-- Begin Recorded data --
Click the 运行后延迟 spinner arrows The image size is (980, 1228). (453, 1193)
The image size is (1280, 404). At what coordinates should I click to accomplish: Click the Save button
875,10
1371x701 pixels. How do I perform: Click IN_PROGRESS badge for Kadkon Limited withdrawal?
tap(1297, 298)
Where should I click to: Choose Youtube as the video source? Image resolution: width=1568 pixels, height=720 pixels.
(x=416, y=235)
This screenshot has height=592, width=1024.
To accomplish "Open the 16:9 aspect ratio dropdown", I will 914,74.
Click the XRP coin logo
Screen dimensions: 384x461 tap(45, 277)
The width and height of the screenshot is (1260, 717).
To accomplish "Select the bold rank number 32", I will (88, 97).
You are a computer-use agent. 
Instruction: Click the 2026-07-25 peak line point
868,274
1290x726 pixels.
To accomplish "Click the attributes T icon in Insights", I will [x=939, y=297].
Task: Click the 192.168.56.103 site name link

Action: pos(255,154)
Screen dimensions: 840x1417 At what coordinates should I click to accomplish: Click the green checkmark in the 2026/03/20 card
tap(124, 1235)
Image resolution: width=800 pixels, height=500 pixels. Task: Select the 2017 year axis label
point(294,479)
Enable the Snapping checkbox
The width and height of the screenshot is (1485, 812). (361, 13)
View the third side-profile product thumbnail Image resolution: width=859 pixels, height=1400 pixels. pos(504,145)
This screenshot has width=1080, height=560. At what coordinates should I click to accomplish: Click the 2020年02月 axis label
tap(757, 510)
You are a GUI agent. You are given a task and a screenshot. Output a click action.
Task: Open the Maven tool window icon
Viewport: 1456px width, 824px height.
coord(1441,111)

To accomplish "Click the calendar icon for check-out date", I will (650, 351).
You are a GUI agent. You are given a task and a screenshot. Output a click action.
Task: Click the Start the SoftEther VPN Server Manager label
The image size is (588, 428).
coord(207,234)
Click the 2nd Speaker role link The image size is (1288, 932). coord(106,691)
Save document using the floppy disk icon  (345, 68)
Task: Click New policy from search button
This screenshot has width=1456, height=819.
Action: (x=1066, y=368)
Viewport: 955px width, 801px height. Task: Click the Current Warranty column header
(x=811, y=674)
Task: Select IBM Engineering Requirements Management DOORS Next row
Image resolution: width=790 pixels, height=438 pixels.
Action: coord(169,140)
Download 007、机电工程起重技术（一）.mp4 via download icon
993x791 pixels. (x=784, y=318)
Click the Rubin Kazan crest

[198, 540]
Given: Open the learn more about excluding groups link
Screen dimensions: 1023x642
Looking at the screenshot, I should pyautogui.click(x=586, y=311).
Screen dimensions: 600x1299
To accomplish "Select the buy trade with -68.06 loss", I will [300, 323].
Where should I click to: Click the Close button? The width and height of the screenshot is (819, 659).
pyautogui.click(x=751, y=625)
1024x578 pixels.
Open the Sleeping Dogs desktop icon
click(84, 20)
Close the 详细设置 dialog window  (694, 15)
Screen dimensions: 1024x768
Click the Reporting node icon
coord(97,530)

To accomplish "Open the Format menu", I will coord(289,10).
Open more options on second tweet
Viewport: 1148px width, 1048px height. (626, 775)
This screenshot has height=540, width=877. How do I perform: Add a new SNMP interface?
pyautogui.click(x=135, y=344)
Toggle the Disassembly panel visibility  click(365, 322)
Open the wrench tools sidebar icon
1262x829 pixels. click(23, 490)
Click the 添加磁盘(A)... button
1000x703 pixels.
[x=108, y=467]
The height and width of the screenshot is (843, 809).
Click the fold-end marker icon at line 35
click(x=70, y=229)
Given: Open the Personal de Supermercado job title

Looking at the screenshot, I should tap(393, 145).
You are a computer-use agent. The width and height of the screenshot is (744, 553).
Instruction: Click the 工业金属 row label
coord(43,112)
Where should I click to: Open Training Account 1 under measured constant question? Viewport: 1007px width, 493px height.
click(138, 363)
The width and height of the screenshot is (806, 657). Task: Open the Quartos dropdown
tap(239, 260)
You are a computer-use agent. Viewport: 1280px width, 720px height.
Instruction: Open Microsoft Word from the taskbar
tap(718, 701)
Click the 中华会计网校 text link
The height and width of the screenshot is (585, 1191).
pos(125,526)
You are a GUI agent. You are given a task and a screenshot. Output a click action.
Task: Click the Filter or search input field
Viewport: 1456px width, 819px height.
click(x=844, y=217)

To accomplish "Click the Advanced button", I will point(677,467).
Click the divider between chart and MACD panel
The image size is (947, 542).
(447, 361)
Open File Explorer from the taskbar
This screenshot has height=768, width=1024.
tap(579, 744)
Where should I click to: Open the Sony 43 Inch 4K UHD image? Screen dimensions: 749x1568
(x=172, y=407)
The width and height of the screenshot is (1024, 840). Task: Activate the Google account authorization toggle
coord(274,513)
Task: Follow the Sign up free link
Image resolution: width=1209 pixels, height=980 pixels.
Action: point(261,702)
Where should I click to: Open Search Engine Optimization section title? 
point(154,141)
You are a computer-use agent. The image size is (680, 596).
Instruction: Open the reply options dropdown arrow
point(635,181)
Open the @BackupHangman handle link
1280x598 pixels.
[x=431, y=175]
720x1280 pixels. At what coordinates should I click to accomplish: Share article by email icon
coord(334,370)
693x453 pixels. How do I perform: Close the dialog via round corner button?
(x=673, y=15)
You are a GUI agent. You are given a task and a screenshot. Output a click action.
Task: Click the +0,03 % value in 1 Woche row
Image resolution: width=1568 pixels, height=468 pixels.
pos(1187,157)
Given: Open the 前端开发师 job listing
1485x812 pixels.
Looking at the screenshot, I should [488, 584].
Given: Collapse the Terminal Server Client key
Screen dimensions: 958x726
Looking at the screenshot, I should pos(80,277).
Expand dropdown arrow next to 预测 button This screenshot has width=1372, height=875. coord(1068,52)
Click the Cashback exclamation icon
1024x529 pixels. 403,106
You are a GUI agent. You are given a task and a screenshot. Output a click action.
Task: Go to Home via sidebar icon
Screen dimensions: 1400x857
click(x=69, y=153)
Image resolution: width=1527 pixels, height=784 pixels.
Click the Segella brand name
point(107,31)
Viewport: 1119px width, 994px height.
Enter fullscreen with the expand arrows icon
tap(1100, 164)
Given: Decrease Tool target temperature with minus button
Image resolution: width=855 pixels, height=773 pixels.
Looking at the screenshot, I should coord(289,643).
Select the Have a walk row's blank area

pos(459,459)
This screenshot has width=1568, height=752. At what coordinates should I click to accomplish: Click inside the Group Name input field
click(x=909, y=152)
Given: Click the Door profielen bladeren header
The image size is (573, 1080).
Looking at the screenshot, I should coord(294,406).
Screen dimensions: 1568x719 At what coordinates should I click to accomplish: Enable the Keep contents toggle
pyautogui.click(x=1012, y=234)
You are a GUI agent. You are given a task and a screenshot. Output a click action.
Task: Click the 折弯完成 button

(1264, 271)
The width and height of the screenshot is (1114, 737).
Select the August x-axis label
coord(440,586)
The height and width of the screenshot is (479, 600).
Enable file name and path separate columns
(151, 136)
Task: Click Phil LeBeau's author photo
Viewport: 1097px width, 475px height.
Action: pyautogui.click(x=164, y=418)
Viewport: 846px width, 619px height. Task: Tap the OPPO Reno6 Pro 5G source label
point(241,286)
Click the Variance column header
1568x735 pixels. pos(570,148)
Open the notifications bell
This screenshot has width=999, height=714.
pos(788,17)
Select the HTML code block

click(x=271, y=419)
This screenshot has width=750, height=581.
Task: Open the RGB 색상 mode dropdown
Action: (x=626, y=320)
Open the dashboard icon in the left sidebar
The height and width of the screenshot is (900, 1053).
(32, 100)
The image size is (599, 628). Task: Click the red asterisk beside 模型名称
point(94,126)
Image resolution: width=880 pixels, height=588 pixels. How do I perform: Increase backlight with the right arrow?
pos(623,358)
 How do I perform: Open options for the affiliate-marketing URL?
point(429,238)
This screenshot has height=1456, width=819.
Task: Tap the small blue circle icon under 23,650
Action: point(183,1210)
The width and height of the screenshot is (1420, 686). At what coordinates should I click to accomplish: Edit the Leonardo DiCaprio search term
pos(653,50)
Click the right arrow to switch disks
-- End Recorded data --
Could you repeat the entries from the line with "This screenshot has height=592, width=1024." up to and including the line with "coord(1441,111)", copying each line precisely as it appears?

▸ Task result:
This screenshot has height=592, width=1024.
To accomplish "Open the 16:9 aspect ratio dropdown", I will 914,74.
Click the XRP coin logo
Screen dimensions: 384x461 tap(45, 277)
The width and height of the screenshot is (1260, 717).
To accomplish "Select the bold rank number 32", I will (88, 97).
You are a computer-use agent. 
Instruction: Click the 2026-07-25 peak line point
868,274
1290x726 pixels.
To accomplish "Click the attributes T icon in Insights", I will [x=939, y=297].
Task: Click the 192.168.56.103 site name link

Action: pos(255,154)
Screen dimensions: 840x1417 At what coordinates should I click to accomplish: Click the green checkmark in the 2026/03/20 card
tap(124, 1235)
Image resolution: width=800 pixels, height=500 pixels. Task: Select the 2017 year axis label
point(294,479)
Enable the Snapping checkbox
The width and height of the screenshot is (1485, 812). (361, 13)
View the third side-profile product thumbnail Image resolution: width=859 pixels, height=1400 pixels. pos(504,145)
This screenshot has width=1080, height=560. At what coordinates should I click to accomplish: Click the 2020年02月 axis label
tap(757, 510)
You are a GUI agent. You are given a task and a screenshot. Output a click action.
Task: Open the Maven tool window icon
Viewport: 1456px width, 824px height.
coord(1441,111)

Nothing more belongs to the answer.